#### Required action
Take the entries below and print only the lines from the one with "Click the red Delete activity button" through the one with "Viewport: 1066px width, 524px height.", exactly as they stand, both ends included.

#### Pixel coordinate grounding data
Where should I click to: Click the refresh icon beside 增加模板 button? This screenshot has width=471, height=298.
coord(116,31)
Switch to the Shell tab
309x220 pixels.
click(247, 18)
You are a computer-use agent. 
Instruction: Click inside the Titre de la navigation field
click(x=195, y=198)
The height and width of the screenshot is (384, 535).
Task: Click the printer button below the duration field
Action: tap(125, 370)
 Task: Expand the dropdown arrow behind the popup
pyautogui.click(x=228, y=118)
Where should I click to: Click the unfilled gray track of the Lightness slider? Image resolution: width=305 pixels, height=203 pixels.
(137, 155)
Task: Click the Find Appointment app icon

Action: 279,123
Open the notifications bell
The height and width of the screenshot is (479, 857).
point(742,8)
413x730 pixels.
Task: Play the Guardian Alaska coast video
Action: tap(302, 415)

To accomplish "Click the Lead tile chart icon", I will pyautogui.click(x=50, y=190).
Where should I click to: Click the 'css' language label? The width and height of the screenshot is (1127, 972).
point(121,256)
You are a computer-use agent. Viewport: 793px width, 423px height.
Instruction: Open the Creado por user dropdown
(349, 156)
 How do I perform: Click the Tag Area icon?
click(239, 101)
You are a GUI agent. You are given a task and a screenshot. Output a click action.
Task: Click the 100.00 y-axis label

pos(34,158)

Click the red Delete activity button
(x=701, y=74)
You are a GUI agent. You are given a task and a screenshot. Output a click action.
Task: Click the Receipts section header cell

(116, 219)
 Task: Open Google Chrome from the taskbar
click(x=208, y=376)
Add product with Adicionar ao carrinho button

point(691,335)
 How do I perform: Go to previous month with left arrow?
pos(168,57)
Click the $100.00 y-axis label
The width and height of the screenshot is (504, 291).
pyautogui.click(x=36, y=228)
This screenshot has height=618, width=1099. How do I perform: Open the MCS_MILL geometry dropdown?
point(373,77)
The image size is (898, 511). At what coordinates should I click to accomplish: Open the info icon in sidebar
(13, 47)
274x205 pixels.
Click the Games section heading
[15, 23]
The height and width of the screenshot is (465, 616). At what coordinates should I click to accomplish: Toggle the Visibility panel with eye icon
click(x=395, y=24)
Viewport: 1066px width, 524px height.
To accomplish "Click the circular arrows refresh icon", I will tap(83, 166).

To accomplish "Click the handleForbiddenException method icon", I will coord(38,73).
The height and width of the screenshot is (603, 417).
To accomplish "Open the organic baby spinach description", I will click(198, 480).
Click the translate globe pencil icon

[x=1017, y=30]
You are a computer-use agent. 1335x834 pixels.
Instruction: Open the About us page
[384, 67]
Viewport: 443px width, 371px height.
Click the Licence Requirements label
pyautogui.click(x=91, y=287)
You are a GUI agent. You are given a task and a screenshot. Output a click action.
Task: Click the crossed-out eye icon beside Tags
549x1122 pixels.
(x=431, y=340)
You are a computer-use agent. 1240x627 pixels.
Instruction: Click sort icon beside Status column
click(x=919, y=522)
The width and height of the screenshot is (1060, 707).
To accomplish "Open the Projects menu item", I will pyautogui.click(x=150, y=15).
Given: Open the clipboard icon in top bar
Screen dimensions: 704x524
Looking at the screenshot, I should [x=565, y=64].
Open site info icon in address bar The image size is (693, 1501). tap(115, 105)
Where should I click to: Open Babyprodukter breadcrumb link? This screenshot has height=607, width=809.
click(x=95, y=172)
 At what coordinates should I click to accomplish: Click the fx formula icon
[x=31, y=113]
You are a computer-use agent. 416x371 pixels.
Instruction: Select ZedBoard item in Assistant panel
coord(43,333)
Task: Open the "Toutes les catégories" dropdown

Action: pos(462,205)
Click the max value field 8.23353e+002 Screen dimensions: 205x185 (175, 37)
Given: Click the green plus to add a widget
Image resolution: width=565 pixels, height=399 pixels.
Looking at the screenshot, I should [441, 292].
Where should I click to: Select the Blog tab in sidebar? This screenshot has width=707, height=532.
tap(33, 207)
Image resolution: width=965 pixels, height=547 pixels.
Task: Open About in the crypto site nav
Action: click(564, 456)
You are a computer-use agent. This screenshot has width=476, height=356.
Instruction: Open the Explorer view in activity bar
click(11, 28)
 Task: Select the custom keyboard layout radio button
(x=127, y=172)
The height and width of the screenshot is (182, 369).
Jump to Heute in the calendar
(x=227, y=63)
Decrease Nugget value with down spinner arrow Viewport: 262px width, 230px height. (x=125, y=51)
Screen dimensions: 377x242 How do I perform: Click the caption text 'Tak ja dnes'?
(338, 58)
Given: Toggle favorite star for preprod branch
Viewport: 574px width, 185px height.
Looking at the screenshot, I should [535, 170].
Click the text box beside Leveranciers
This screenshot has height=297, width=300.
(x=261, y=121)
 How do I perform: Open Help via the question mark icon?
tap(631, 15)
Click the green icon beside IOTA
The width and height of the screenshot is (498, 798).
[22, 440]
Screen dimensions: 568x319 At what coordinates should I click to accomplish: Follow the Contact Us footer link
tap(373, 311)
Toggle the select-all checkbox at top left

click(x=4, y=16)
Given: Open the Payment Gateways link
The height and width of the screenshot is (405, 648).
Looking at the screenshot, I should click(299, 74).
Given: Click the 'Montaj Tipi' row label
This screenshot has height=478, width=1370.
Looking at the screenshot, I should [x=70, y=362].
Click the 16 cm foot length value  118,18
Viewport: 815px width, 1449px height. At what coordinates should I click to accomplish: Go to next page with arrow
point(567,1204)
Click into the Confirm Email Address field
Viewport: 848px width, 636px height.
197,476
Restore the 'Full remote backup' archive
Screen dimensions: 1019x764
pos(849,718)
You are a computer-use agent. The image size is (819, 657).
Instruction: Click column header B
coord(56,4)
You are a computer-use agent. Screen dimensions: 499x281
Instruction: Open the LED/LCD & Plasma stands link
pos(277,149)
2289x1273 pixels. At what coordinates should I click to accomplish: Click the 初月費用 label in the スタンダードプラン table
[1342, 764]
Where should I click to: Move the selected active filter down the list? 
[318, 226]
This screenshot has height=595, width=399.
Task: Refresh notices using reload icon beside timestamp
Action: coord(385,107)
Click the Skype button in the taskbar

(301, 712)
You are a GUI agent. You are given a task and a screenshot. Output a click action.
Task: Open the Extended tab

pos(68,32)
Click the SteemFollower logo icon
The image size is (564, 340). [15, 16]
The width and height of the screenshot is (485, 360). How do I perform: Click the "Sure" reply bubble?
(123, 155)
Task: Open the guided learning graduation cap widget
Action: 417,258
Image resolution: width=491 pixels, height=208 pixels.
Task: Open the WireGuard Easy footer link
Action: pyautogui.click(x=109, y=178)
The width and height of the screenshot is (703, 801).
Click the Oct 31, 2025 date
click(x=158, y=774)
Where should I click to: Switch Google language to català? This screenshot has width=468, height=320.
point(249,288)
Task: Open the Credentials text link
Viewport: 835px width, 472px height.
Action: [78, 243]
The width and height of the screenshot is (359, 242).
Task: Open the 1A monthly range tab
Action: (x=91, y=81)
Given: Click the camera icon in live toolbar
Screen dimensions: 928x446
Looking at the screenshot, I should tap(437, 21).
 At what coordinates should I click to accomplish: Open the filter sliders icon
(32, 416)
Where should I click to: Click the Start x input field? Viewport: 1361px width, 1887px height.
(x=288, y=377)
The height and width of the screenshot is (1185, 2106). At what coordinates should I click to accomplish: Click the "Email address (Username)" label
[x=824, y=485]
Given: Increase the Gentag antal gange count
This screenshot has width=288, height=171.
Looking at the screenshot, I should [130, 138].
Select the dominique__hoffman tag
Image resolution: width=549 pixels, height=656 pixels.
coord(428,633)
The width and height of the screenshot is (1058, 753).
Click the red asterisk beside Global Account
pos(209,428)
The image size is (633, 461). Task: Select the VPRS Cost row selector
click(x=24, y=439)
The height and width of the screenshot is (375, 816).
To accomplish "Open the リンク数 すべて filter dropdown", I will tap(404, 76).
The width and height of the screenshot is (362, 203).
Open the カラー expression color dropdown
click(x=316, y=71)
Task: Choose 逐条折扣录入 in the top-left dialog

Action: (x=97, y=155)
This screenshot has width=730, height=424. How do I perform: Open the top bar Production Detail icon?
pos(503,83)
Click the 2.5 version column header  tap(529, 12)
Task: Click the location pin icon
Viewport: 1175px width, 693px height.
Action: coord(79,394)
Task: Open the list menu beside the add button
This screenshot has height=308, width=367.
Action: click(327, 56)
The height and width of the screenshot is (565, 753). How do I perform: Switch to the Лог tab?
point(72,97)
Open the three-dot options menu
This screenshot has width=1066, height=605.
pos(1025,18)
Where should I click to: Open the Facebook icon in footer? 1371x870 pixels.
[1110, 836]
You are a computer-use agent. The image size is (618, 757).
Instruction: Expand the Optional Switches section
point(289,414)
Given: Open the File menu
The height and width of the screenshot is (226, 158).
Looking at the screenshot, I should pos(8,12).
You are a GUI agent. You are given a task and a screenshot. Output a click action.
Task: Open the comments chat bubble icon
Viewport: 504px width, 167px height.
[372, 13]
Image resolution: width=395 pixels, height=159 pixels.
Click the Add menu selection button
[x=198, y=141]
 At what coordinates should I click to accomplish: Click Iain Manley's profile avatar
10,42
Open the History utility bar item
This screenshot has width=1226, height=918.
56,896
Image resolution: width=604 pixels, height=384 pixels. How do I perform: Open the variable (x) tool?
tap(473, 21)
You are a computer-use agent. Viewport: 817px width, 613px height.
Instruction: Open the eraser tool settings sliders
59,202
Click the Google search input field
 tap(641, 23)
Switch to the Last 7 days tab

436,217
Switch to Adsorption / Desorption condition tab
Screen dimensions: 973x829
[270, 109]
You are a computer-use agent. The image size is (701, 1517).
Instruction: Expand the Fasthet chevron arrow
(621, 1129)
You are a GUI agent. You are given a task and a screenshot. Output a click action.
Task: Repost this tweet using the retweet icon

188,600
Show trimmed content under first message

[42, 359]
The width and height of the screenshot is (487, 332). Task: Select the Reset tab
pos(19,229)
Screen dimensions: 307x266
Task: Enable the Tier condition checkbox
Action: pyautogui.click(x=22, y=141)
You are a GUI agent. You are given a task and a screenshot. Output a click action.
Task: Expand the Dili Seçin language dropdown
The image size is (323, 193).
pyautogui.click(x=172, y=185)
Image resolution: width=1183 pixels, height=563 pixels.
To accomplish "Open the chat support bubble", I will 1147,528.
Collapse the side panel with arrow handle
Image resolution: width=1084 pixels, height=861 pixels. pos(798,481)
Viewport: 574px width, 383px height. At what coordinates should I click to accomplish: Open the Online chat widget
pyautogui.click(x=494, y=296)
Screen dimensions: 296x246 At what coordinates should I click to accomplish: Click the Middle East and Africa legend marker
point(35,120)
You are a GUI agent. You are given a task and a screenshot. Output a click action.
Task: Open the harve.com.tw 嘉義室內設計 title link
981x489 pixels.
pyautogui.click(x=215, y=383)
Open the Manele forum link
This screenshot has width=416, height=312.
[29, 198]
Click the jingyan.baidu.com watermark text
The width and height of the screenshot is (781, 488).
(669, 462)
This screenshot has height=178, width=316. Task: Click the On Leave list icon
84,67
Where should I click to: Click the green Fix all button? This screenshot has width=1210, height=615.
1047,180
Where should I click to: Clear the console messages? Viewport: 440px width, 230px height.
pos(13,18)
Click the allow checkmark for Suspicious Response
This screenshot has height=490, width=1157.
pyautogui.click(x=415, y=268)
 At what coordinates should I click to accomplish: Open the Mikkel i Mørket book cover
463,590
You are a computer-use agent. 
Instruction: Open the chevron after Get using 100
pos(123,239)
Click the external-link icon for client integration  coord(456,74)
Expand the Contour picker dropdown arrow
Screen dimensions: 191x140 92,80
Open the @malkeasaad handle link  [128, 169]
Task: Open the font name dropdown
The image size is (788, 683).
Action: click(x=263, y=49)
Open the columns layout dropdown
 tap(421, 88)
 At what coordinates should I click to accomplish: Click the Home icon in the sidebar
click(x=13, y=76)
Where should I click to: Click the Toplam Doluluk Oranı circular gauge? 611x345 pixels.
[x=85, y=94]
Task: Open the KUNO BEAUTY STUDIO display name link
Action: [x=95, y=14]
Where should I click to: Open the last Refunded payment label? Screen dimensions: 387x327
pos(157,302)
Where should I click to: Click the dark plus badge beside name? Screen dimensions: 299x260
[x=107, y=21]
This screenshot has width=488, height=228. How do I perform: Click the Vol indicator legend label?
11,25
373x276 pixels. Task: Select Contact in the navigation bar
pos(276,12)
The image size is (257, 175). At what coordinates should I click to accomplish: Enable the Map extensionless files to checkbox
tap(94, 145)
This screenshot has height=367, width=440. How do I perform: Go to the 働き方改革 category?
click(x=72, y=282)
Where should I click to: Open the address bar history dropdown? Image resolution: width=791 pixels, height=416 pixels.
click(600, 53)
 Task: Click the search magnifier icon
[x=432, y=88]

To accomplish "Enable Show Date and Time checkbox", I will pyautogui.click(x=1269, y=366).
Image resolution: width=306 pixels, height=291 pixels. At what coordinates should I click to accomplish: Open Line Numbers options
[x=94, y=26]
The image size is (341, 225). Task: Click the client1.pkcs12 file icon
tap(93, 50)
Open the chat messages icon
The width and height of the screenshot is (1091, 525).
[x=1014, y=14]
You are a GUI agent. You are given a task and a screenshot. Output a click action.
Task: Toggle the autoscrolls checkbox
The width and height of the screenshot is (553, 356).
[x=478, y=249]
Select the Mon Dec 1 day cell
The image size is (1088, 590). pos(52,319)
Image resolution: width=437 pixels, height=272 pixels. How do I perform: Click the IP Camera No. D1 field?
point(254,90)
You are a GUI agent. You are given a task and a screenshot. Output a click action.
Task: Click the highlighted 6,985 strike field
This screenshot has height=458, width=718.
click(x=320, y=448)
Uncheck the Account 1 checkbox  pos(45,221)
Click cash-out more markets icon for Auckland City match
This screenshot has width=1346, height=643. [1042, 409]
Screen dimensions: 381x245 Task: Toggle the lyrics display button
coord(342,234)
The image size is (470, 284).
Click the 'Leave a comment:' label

#### Answer to the exercise
Click the red Delete activity button
(x=701, y=74)
You are a GUI agent. You are given a task and a screenshot. Output a click action.
Task: Click the Receipts section header cell

(116, 219)
 Task: Open Google Chrome from the taskbar
click(x=208, y=376)
Add product with Adicionar ao carrinho button

point(691,335)
 How do I perform: Go to previous month with left arrow?
pos(168,57)
Click the $100.00 y-axis label
The width and height of the screenshot is (504, 291).
pyautogui.click(x=36, y=228)
This screenshot has height=618, width=1099. How do I perform: Open the MCS_MILL geometry dropdown?
point(373,77)
The image size is (898, 511). At what coordinates should I click to accomplish: Open the info icon in sidebar
(13, 47)
274x205 pixels.
Click the Games section heading
[15, 23]
The height and width of the screenshot is (465, 616). At what coordinates should I click to accomplish: Toggle the Visibility panel with eye icon
click(x=395, y=24)
Viewport: 1066px width, 524px height.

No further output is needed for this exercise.